> **What is expected**
Retype, word for word, every line from the one holding "聯絡我們 (326, 2539)" through the one holding "徵才 (346, 2539)" in the entries below, both included, and only those lines.

> **Records shown**
══════════
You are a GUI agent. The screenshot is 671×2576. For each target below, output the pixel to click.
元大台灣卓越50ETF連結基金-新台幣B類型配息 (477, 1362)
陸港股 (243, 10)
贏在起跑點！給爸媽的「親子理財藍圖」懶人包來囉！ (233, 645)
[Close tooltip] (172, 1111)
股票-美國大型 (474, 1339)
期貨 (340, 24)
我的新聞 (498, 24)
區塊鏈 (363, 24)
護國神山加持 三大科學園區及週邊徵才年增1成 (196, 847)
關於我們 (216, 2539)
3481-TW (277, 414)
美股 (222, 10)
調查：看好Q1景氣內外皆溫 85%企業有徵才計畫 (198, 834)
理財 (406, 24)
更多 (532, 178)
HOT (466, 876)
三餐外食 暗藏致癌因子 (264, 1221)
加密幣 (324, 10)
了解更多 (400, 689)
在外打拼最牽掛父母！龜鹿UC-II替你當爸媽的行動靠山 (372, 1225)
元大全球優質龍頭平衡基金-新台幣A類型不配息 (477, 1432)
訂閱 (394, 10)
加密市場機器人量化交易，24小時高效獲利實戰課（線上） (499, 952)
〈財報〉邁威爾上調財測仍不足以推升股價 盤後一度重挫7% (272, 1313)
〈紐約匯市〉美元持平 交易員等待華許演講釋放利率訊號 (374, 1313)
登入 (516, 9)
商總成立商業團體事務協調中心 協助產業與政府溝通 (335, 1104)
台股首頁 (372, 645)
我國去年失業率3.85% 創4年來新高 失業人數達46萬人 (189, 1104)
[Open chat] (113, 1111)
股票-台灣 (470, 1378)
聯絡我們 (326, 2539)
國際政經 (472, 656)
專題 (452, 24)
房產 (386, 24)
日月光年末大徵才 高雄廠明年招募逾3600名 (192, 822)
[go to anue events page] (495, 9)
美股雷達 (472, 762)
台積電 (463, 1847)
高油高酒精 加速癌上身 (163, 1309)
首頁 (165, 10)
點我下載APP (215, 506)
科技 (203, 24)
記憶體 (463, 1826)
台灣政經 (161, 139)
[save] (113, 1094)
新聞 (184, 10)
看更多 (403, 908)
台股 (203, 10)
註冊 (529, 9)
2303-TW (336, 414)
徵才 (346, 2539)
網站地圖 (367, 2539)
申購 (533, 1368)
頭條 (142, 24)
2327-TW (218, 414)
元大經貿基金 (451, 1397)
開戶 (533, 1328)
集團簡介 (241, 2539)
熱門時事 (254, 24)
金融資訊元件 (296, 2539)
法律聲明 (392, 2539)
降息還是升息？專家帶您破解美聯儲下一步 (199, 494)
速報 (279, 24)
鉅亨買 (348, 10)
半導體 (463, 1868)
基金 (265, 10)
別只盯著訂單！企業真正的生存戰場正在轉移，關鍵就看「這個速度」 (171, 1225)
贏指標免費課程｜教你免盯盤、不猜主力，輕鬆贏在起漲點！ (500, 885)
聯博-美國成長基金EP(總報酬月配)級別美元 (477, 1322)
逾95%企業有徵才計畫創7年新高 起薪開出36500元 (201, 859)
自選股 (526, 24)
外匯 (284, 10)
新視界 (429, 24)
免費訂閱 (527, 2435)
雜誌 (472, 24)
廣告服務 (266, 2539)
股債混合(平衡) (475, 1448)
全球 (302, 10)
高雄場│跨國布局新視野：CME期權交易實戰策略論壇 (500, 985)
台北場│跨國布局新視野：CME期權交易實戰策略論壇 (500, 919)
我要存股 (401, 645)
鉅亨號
══════════
> **Problem solution**
聯絡我們 (326, 2539)
國際政經 (472, 656)
專題 (452, 24)
房產 (386, 24)
日月光年末大徵才 高雄廠明年招募逾3600名 (192, 822)
[go to anue events page] (495, 9)
美股雷達 (472, 762)
台積電 (463, 1847)
高油高酒精 加速癌上身 (163, 1309)
首頁 (165, 10)
點我下載APP (215, 506)
科技 (203, 24)
記憶體 (463, 1826)
台灣政經 (161, 139)
[save] (113, 1094)
新聞 (184, 10)
看更多 (403, 908)
台股 (203, 10)
註冊 (529, 9)
2303-TW (336, 414)
徵才 (346, 2539)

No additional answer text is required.